### Things to do
**A.** In the snowboard forum thread, what is "Plus, it has a 3 year warranty." in Spanish?
**B.** Answer these questions from the snowboard forum thread:
(i) How tall is the poster, and how much does the poster weigh?
(ii) Which two Heritage lengths is the poster choosing between?
(iii) How long is the poster's fairly stiff cruiser?
**C.** Can you carry the snowboard forum thread on from its last line by writing the next part?

### Provided passage
· · · ·
# Never Summer Heritage



## Grimdog (Oct 13, 2007)

Just looking for some extra opinions on what length I should be looking at in the Never Summer Heritage. I'm 5'9", 190lbs, size 9 boots, been riding since the late 80's. I have a fairly stiff cruiser at 161cm long and a flexy twin at 156cm. From what I've seen, the Heritage is a good all terrain board with a medium flex but still fairly stable at speed. Plus, it has a 3 year warranty. Again, I'm just looking for a second opinion form anyone who may have experience with this board on whether I should be looking at the 158cm or the 160cm or even if it is going to serve my purpose of being a good all terrain board.


----------



## Guest (Nov 18, 2007)
· · · ·
### Excerpted data
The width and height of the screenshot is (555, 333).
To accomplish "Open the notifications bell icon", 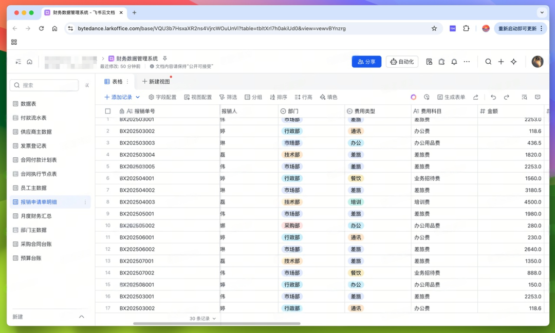I will [454, 62].

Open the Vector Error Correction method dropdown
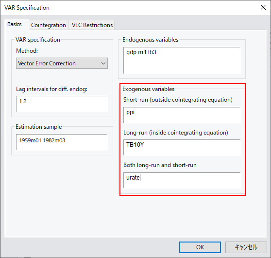(x=62, y=63)
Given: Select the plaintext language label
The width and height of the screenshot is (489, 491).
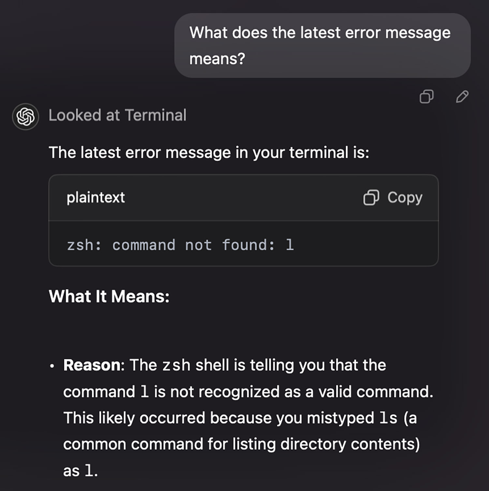Looking at the screenshot, I should (x=96, y=197).
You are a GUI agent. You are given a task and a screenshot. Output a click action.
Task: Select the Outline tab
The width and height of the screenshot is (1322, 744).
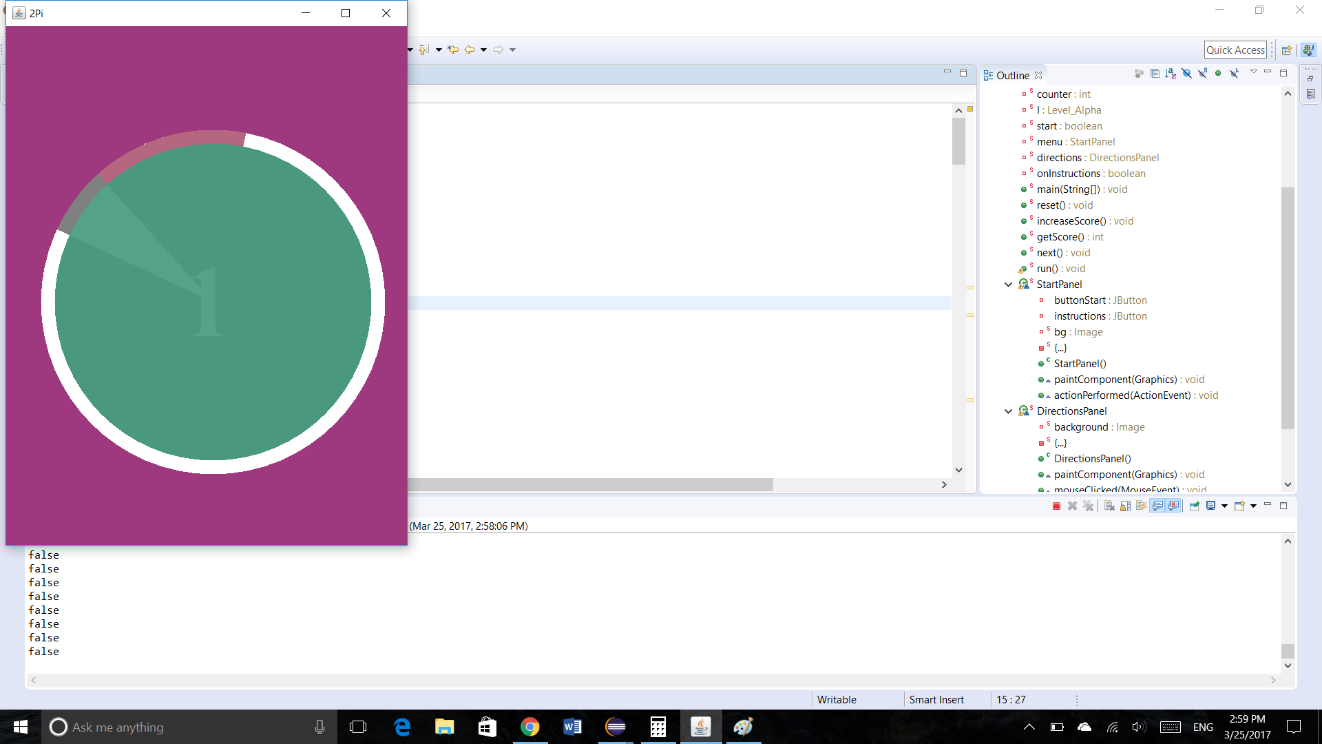pyautogui.click(x=1012, y=75)
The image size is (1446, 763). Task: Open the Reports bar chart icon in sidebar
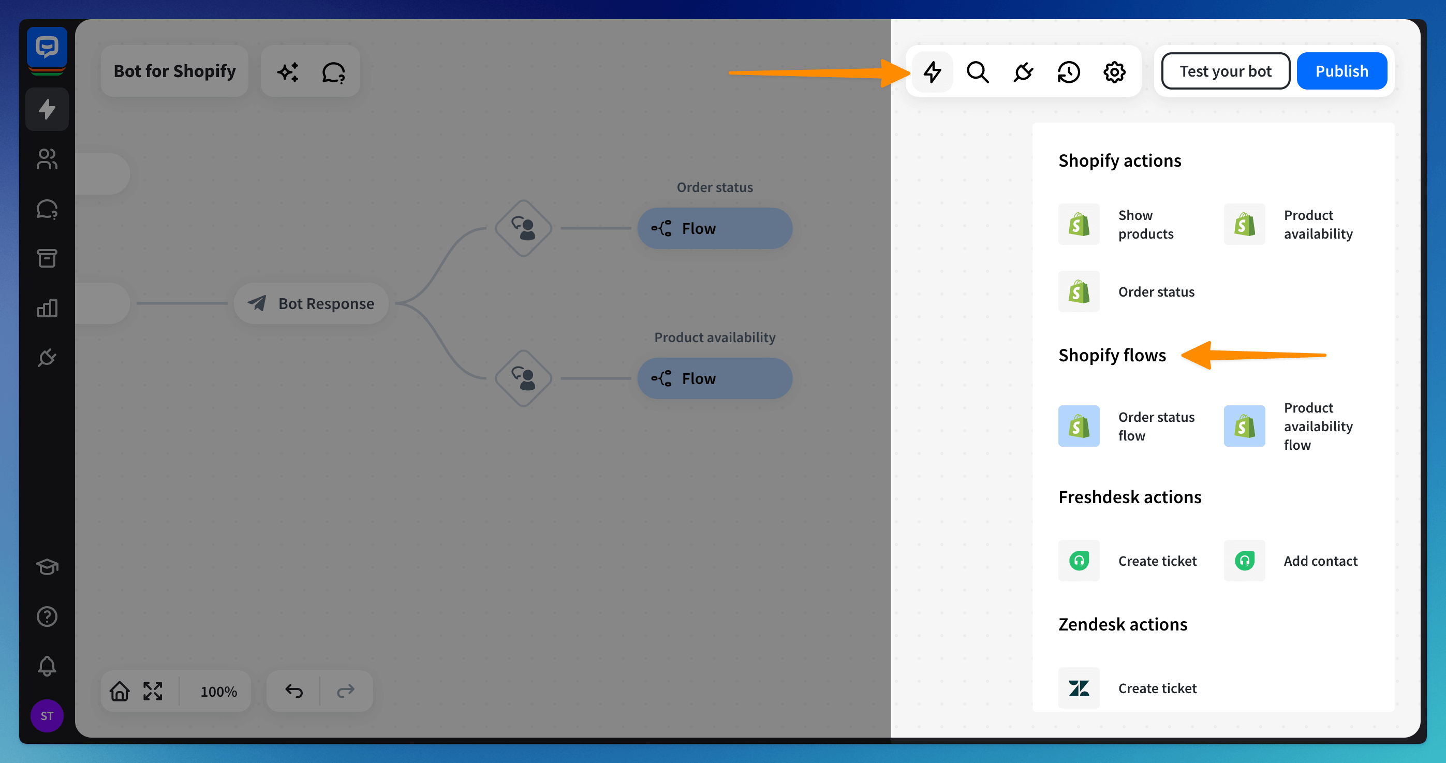pos(47,308)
· · · ·
### Results of the tasks
**A.** Además, tiene una garantía de 3 años.

**B.**
(i) 5'9" and 190 lbs.
(ii) 158cm and 160cm.
(iii) 161cm.

**C.**
Grimdog said:


> Just looking for some extra opinions on what length I should be looking at in the Never Summer Heritage. I'm 5'9", 190lbs, size 9 boots, been riding since the late 80's. I have a fairly stiff cruiser at 161cm long and a flexy twin at 156cm. From what I've seen, the Heritage is a good all terrain board with a medium flex but still fairly stable at speed. Plus, it has a 3 year warranty. Again, I'm just looking for a second opinion form anyone who may have experience with this board on whether I should be looking at the 158cm or the 160cm or even if it is going to serve my purpose of being a good all terrain board.


Grimdog I just bought a 162cm Heritage I'm 5'10" 180-190 i prefer my boards a little bit longer for all-mountain though... I'll let you know when I finally get it out on the slopes on exactly how perfect it is for what.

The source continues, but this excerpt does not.